Introducing Flexible Accounting in Gridware Cluster Scheduler: Collect Arbitrary Job Metrics (2025-02-09)

Ever dreamed of capturing custom metrics for your jobs—like user-generated performance counters or application-specific usage data—directly in your accounting logs? Gridware Cluster Scheduler (and its open source companion, Open Cluster Scheduler) just made it a reality with brand-new “flexible accounting” capabilities.

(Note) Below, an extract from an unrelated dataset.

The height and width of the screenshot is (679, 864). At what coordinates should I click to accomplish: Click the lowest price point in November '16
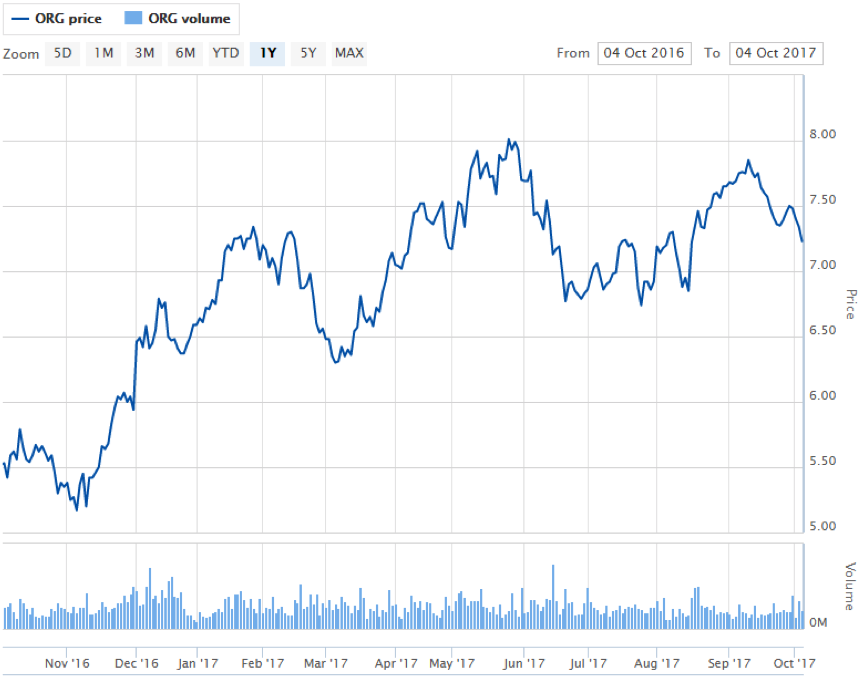pos(77,509)
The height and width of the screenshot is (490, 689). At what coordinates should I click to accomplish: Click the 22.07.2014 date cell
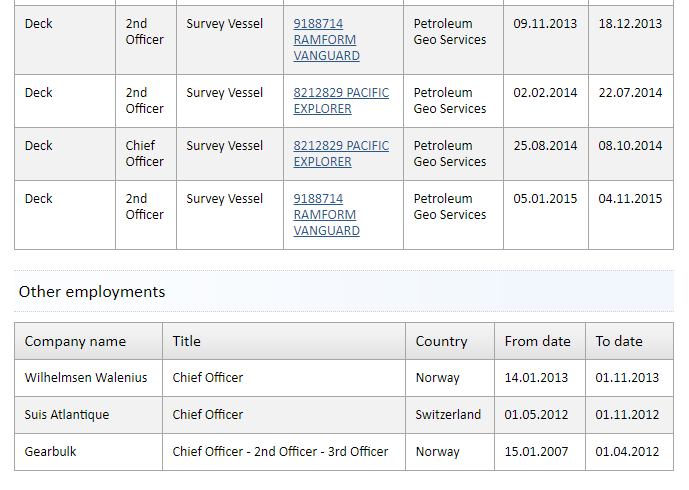tap(631, 101)
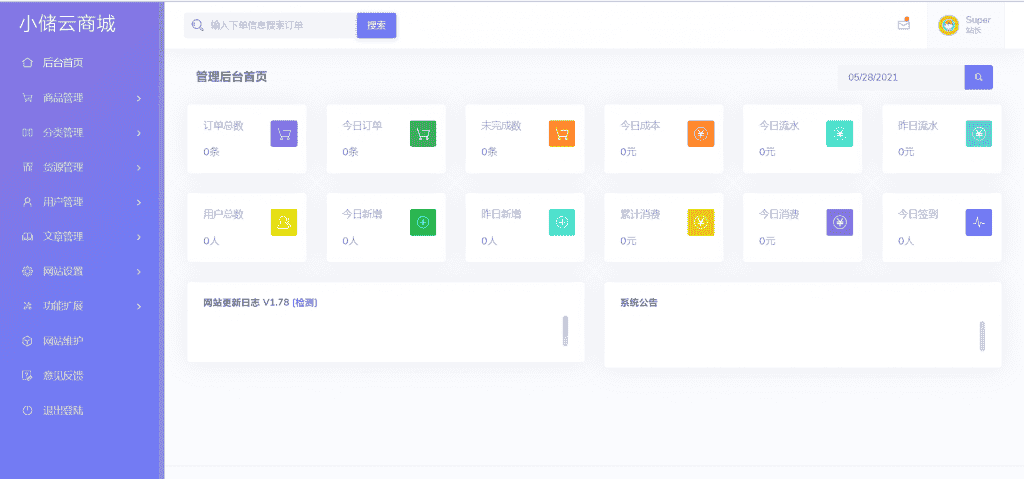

Why Flexible Accounting Matters

In HPC environments, traditional accounting systems can be limiting. They typically capture CPU time, memory usage, perhaps GPU consumption—yet your workflow might demand more: e.g., analyzing model accuracy, network throughput, or domain-specific metrics. With Gridware’s flexible accounting, you can insert arbitrary fields into the system’s accounting file, just by placing a short epilog script in your queue configuration. Then, whenever you run qacct -j <job_id>, these additional metrics appear neatly alongside standard resource usage.

How It Works

In essence, the cluster scheduler calls a admin-defined epilog after each job completes. This small script (it can be in Go, Python, or any language you like) appends as many numeric "key-value" pairs as you wish to the scheduler’s accounting file. For example, you might measure data from your application’s logs (say, images processed or inference accuracy), then push those numbers right into the accounting system. The code snippet below (in Go) demonstrates how easily you can add random metrics—just replace them with values drawn from your own logic:


package main

import (
    "fmt"

    "github.com/hpc-gridware/go-clusterscheduler/pkg/accounting"
    "golang.org/x/exp/rand"
)

func main() {
    usageFilePath, err := accounting.GetUsageFilePath()
    if err != nil {
        fmt.Printf("Failed to get usage file path: %vn", err)
        return
    }
    err = accounting.AppendToAccounting(usageFilePath, []accounting.Record{
        {
            AccountingKey:   "tst_random1",
            AccountingValue: rand.Intn(1000),
        },
        {
            AccountingKey:   "tst_random2",
            AccountingValue: rand.Intn(1000),
        },
    })
    if err != nil {
        fmt.Printf("Failed to append to accounting: %vn", err)
    }
}

Once you have defined your epilog you need to configure it in the cluster queue configuration (qconf -mq all.q).

epilog sgeadmin@/path/to/flexibleaccountingepilog

Here the sgeadmin is the installation user of Gridware / Open Cluster Scheduler as he has the right permissions to do that.

Finally accepting the new values in that particular format in the system needs to be enabled globally (qconf -mconf).

reporting_params ...  usage_patterns=test:tst*

Here we allow tst prefixed values which are then stored in the internal JSONL accounting file in the "test" sections.

That’s all—no core scheduler modifications needed. Run your jobs normally, let them finish, then check out your new columns in qacct.

Unlocking More Insights

This feature is particularly powerful for HPC clusters applying advanced analytics. Need to track per-user image accuracy scores or data ingestion rates? Or capture domain-specific variables for auditing and compliance? Flexible accounting provides a simple, robust mechanism to store all that data consistently.

And remember: Open Cluster Scheduler users get these same advantages—just take care of a little manual configuration. Because this functionality is unique to Gridware and Open Cluster Scheduler, you won’t find it in other legacy Grid Engine variants.

Conclusion

Spend less time mashing logs together and more time exploring richer cluster usage data. Flexible accounting transforms ordinary HPC accounting into a full-blown, customizable metrics infrastructure. Whether you’re fine-tuning AI workflows or verifying compliance, you now have the freedom to store precisely the information you need—right where you expect to see it.